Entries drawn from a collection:

## Begin

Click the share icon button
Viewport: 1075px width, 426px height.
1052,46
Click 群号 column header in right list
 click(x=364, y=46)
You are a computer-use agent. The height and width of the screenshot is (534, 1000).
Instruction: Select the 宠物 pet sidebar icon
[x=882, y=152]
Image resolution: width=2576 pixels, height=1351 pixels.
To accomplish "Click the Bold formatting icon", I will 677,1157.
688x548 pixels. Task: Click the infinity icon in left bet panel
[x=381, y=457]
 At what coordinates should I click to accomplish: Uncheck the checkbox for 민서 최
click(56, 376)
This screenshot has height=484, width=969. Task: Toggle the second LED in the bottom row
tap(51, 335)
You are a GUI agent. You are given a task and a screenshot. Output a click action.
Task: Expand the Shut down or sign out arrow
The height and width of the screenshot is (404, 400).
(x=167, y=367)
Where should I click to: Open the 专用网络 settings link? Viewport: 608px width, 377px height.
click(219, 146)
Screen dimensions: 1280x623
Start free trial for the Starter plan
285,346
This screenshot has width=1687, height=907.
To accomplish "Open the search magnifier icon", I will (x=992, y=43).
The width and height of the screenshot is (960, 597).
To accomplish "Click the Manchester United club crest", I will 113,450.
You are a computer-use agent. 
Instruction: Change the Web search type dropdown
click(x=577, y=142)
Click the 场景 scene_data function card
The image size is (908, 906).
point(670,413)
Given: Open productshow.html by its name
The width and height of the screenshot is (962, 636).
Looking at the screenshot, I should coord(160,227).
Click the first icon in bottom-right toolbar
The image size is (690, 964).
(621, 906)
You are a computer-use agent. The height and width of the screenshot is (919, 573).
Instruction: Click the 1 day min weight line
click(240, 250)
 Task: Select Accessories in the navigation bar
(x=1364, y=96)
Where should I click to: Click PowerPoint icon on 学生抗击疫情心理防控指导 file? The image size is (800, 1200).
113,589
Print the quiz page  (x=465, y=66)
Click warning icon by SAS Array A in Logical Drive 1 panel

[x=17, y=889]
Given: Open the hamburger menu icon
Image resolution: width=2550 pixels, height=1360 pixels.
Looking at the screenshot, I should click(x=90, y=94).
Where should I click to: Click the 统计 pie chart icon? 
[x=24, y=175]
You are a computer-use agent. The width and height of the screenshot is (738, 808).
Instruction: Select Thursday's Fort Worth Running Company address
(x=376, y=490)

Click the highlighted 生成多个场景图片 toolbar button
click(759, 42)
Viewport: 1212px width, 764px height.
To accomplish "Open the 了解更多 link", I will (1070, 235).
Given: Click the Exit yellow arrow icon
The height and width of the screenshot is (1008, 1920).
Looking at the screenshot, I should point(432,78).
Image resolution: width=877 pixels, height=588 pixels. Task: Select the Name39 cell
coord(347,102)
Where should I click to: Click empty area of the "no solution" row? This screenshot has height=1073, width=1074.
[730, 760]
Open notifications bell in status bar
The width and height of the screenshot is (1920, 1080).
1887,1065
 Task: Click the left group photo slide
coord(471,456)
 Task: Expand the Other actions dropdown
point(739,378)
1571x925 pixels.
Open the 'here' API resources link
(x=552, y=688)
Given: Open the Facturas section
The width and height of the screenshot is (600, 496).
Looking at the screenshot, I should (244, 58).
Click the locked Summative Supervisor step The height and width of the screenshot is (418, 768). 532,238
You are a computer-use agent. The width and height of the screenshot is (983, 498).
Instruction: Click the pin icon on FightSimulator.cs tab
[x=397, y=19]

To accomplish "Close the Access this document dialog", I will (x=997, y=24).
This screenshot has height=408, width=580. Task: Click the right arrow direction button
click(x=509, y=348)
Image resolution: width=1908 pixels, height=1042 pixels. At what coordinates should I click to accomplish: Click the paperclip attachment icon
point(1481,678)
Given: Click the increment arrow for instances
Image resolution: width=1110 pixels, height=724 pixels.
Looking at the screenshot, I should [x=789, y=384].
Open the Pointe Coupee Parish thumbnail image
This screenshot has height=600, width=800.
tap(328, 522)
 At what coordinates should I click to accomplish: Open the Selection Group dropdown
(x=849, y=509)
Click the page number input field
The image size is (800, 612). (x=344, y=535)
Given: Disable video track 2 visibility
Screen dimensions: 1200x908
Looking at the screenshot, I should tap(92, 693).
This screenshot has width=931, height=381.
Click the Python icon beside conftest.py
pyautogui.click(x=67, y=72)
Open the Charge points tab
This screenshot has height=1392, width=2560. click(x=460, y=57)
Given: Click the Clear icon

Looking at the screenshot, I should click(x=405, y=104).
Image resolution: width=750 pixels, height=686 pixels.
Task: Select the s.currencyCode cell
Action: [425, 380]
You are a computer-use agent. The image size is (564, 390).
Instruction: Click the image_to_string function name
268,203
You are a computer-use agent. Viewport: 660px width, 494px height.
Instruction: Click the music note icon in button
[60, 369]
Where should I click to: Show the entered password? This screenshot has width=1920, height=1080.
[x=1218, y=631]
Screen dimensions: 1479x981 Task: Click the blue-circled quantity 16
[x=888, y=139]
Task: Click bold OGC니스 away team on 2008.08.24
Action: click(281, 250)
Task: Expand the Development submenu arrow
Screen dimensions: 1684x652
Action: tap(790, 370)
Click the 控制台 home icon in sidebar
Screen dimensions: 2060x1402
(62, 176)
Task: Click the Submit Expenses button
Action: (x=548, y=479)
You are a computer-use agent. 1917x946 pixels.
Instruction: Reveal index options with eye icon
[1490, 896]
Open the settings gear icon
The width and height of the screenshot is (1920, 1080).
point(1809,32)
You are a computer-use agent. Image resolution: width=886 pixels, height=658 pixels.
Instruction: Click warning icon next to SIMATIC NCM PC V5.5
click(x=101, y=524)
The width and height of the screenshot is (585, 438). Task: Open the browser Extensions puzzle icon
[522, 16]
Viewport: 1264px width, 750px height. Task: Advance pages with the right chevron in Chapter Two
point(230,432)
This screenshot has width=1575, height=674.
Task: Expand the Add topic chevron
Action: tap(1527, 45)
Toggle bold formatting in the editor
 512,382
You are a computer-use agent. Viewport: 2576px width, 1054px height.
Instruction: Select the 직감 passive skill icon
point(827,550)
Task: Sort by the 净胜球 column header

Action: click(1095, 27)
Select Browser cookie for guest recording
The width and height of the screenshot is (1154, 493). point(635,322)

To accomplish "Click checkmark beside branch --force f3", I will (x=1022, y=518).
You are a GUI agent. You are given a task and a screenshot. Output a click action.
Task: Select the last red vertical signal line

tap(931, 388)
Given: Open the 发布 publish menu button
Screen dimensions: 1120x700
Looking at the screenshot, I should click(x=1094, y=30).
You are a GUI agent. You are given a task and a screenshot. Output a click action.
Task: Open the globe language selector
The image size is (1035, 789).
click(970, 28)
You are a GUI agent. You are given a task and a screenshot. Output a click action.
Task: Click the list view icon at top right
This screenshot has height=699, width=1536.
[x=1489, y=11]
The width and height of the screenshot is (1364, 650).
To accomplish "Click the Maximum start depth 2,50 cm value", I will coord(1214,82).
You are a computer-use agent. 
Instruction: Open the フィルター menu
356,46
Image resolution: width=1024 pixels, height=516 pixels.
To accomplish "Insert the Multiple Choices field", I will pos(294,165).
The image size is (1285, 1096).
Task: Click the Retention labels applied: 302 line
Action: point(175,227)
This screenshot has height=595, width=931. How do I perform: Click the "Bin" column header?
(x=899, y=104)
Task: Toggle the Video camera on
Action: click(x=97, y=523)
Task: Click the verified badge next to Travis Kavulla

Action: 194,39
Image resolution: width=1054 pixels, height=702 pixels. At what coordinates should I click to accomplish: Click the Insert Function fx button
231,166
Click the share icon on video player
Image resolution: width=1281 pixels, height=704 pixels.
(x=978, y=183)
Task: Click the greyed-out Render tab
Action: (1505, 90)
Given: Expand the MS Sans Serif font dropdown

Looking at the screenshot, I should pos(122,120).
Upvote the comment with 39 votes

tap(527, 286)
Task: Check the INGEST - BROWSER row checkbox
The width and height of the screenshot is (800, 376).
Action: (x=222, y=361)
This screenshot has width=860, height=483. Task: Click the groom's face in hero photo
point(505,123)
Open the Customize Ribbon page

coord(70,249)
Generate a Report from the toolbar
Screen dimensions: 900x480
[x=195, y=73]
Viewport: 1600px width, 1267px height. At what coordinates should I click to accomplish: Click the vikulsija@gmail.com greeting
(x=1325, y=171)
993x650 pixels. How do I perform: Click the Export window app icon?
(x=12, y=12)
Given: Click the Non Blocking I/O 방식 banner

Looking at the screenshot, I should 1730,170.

## End

> [TASK INSTRUCTIONS] Pull out every line of the records above that contains the string "list", treating uppercase and lowercase letters as different.

> [COMPLETE ANSWER]
Click 群号 column header in right list
Task: Click the list view icon at top right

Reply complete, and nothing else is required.